The business world has a lot to learn from video games. Gamification is the application of game mechanics into a digital experience in order to engage users. The idea is that tapping into people’s innate desire to play games can be an extremely effective way to engage users, and convey ideas such as a brand’s story. The term “gamification” has surfaced in the past few years, but the idea of using game mechanics as a vehicle to convey ideas is a fairly old concept. Early educational computer games such as Munchers, and the JumpStart series are early examples of game-based learning.
The rise of gamification in marketing has been made possible in part due to the increased use of social media and interactive content by brands. By combining game mechanics with social media, companies have created some of the most effective marketing campaigns in recent memory. But how exactly does this work?

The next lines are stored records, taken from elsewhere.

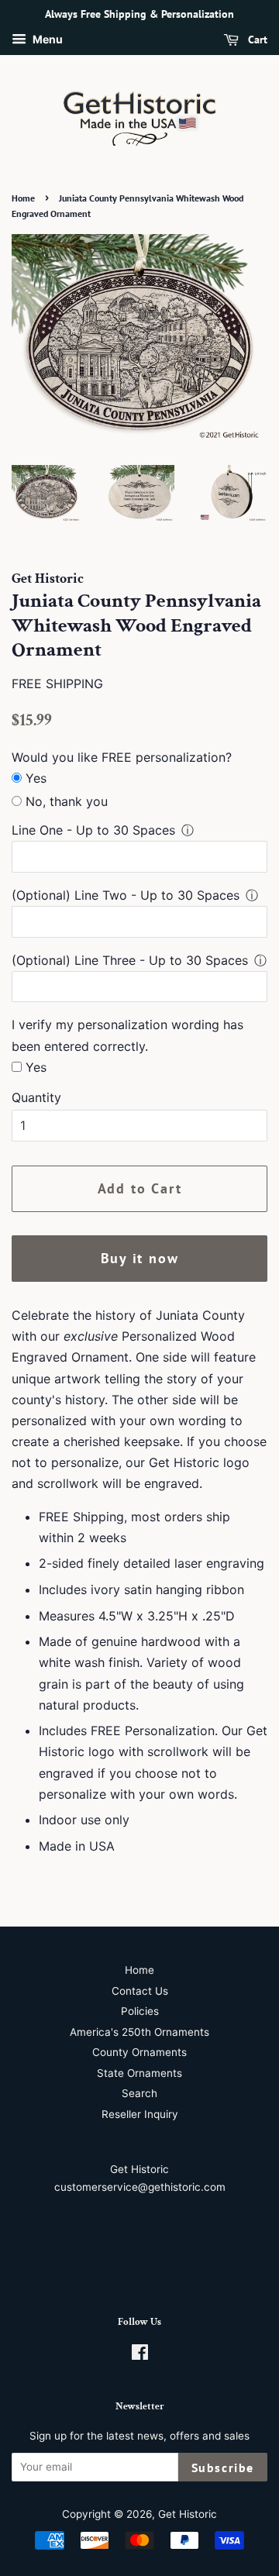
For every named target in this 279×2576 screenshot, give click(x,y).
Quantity (36, 1097)
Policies (140, 2011)
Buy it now (140, 1258)
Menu (46, 39)
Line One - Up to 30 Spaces (93, 830)
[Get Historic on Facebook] (140, 2355)
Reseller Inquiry (140, 2114)
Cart (256, 39)
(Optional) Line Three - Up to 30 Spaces (130, 960)
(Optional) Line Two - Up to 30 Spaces (125, 895)
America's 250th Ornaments (139, 2032)
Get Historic (187, 2514)
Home (23, 198)
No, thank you (67, 801)
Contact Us (140, 1991)
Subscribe (222, 2467)
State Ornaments (139, 2073)
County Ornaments (139, 2052)
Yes (36, 778)
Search (139, 2093)
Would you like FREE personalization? (122, 757)
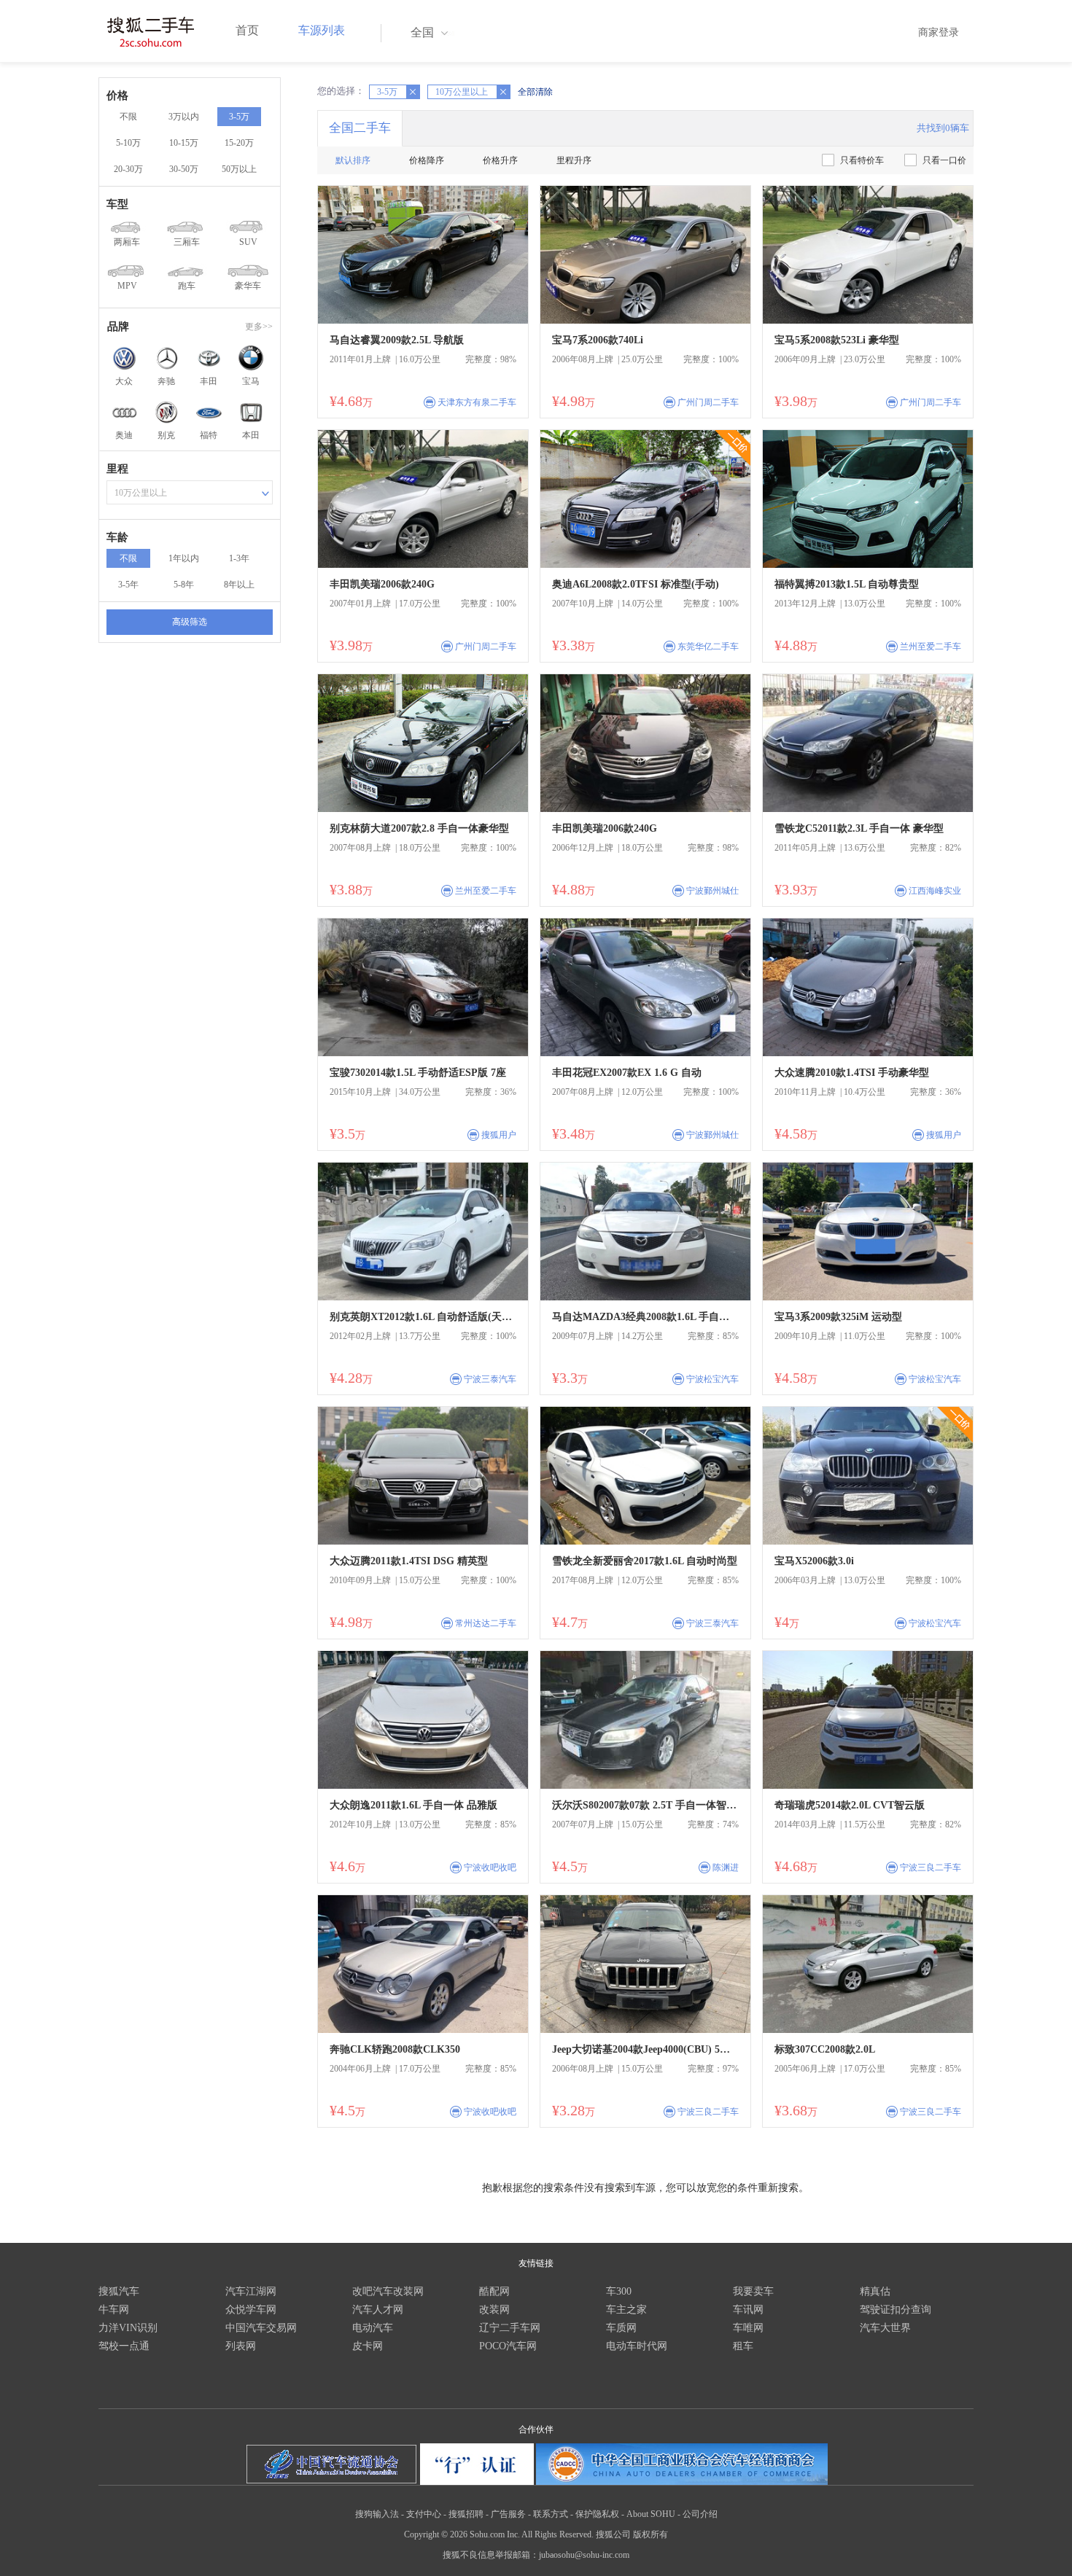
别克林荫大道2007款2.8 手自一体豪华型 (419, 828)
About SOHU (650, 2514)
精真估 (875, 2291)
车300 (619, 2291)
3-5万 (239, 117)
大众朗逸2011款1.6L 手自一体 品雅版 (413, 1805)
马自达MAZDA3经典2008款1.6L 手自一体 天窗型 (645, 1316)
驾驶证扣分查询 (895, 2309)
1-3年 (239, 558)
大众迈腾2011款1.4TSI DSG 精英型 (409, 1561)
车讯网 (748, 2309)
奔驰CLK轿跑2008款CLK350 (395, 2049)
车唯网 (748, 2327)
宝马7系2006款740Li (597, 340)
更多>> (259, 326)
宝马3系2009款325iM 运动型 (838, 1316)
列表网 (240, 2346)
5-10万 (128, 143)
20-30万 (128, 169)
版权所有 (650, 2534)
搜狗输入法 (377, 2514)
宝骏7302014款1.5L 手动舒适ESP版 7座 (418, 1072)
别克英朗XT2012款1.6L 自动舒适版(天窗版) (423, 1316)
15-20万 (239, 143)
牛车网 (113, 2309)
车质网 (621, 2327)
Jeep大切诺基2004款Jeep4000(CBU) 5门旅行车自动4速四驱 (645, 2049)
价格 (117, 95)
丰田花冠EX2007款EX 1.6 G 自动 (627, 1072)
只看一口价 (944, 160)
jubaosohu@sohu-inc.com (584, 2555)
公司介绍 (700, 2514)
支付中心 (423, 2514)
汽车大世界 (885, 2327)
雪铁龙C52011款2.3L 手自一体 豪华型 (859, 828)
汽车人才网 (377, 2309)
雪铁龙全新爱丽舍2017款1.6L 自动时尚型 (644, 1561)
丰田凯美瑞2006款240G (382, 584)
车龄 (117, 537)
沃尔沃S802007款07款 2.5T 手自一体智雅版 (645, 1805)
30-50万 (183, 169)
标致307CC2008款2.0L (824, 2049)
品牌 (118, 326)
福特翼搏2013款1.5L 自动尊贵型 (846, 584)
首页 (247, 30)
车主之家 (626, 2309)
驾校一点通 (123, 2346)
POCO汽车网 (508, 2346)
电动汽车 (372, 2327)
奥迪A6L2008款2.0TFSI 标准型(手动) (635, 584)
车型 (117, 204)
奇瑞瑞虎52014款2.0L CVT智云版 (849, 1805)
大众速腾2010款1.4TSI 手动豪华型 (851, 1072)
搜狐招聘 (465, 2514)
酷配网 (494, 2291)
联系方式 (550, 2514)
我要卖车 (753, 2291)
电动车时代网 (636, 2346)
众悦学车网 (250, 2309)
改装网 (494, 2309)
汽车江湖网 (250, 2291)
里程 (117, 469)
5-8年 (184, 584)
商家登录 (938, 32)
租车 (743, 2346)
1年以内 (183, 558)
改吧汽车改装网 (388, 2291)
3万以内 (183, 117)
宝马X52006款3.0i (814, 1561)
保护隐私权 (597, 2514)
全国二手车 (360, 128)
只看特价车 (862, 160)
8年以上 (239, 584)
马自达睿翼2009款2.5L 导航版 (397, 340)
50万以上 (239, 169)
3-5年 (128, 584)
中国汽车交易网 (261, 2327)
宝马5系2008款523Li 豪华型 (836, 340)
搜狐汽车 (118, 2291)
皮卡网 (367, 2346)
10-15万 (183, 143)
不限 (128, 117)
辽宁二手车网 (509, 2327)
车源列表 (321, 30)
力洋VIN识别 (128, 2327)
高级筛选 (189, 622)
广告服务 (508, 2514)
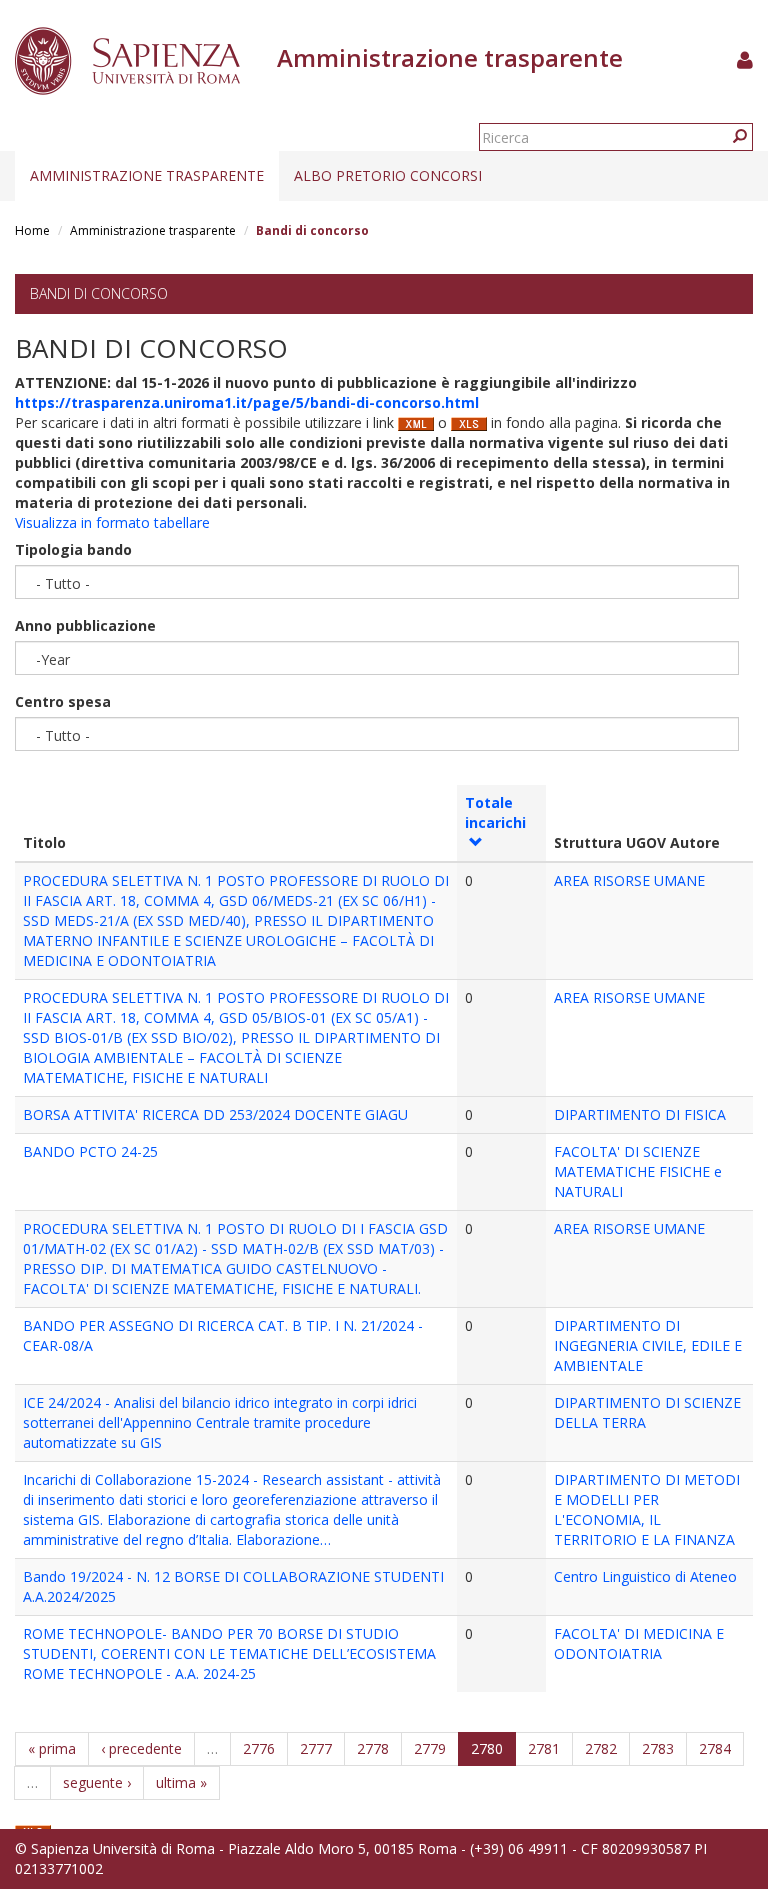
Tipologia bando (73, 549)
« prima (52, 1748)
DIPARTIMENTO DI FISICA (640, 1114)
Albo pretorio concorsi (388, 175)
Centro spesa (63, 701)
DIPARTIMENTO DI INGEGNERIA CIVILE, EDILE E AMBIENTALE (648, 1345)
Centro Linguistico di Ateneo (645, 1576)
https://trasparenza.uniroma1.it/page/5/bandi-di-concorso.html (247, 402)
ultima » (181, 1782)
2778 (373, 1748)
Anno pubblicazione (85, 625)
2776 (259, 1748)
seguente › (97, 1782)
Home (32, 230)
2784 (715, 1748)
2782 (601, 1748)
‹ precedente (141, 1748)
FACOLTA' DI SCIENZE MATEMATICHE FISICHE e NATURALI (638, 1171)
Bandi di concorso (99, 293)
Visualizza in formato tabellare (112, 522)
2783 (658, 1748)
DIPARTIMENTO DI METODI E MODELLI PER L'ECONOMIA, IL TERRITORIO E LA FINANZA (647, 1509)
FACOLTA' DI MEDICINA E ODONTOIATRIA (639, 1643)
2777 (316, 1748)
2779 (430, 1748)
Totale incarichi (495, 812)
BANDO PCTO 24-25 (90, 1151)
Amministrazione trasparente (147, 175)
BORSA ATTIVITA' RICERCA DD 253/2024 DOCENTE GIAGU (215, 1114)
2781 (544, 1748)
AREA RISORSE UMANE (629, 880)
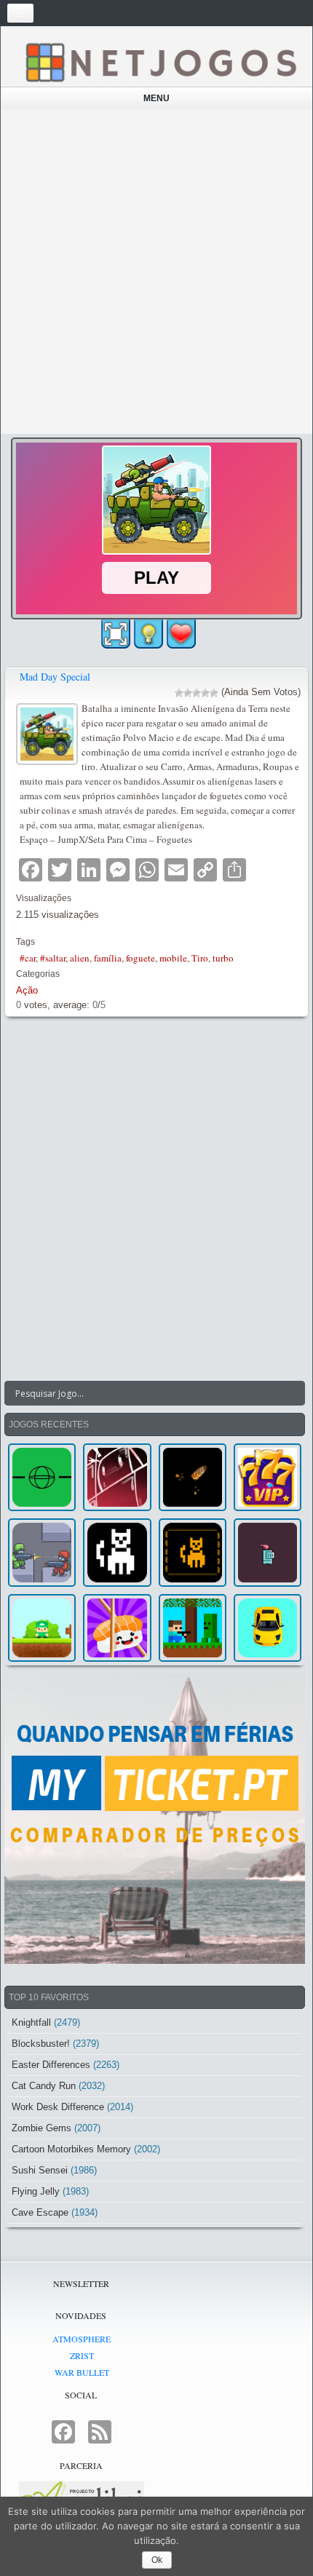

People generally use social media to connect with friends and family first, not to engage with a company’s brand. However, given how much time users spend on social networking platforms, businesses can’t ignore the necessity of having a brand presence these sites. Furthermore, if businesses can offer users something extraordinary and attention grabbing, they can harness social networks to spread their brand name and content. One of the most effective ways to do this is through gamification.
The CEO of Shufflebrain, Amy Jo Kim, presents the four ways users participate in social media: compete, cooperate, express, and explore. Each of these user types has a few defining characteristics and actions, which we’ve listed below. You can also check this presentation for a more detailed explanation.
Competition: win, beat, brag, taunt, challenge, pass, and fight.
Cooperation: join, share, help, gift, greet, exchange, and trade.
Exploration: view, read, search, collect, complete, and curate.
Expression: choose, customize, layout, design, and dress-up.
Kim argues that these verbs can be used to describe a specific group of users being targeted by a company’s social media campaign. By integrating these different types of social media participants into their campaign, companies can tailor their games to each user type. We’ve highlighted two companies below that show the effectiveness of such customized applications.
Nike seldom disappoints in marketing or advertising. The Nike+ campaign is a great example of successfully integrating gamification into social networking. The Nike+ Running application tracks distance, pace, time, and calories burnt with GPS. The app also engages users socially through competition.
The app automatically uploads to nikeplus.com so users can see their run stats, such as distance and elevation, and compare it with their friends and peers. Allowing users to post their runs to Facebook is an aspect of the application’s game mechanics that works as a way to market the product to other potential customers. Along with competition, the app is chalk-full of athletic motivation, including messages from Nike’s top athletes and real-time cheers for every “like” or comment that a runner receives about their posted updates.
Audi A3 Exchange
Another successful example of gamification’s power within social media is Audi’s 2013 launch of their A3 car. In the first half of the year, an eighteen-wheeler truck drove through South Africa carrying a brand new A3 Sportback.The eighteen-wheeler’s route was navigated by the tweets of hopeful South Africans. The campaign’s premise was that the truck’s final destination would be whichever city in South Africa generated the most tweets. Once there, three randomly selected tweeters would have the chance to exchange their own car for the new A3 Sportback. The campaign caused a social media frenzy. By logging into the campaign’s microsite, fans could submit their information and help guide the truck to their city – a modern, social take on the standard computer racing game. Ultimately, fifty thousand tweets guided the Exchange truck to Johannesburg, where three lucky finalists were given the chance to compete for the A3.
During the three-week campaign, 11,310 people entered the contest. Within five hours of launching the campaign, Audi South Africa was trending on Twitter, and interest for the A3 Sportback on the Audi website tripled.
While traditional advertising is still effective, its clear that companies are recognizing the need to move beyond two-dimensional campaigns for a more interactive user-experience. Gamification has proved to be a highly successful way to do this, and social media has developed into an outlet where user-experience marketing can quickly be implemented and seen by consumers. Gamification apps that leverage the instant feedback and peer encouragement of social media can spur brand engagement and promote positive change.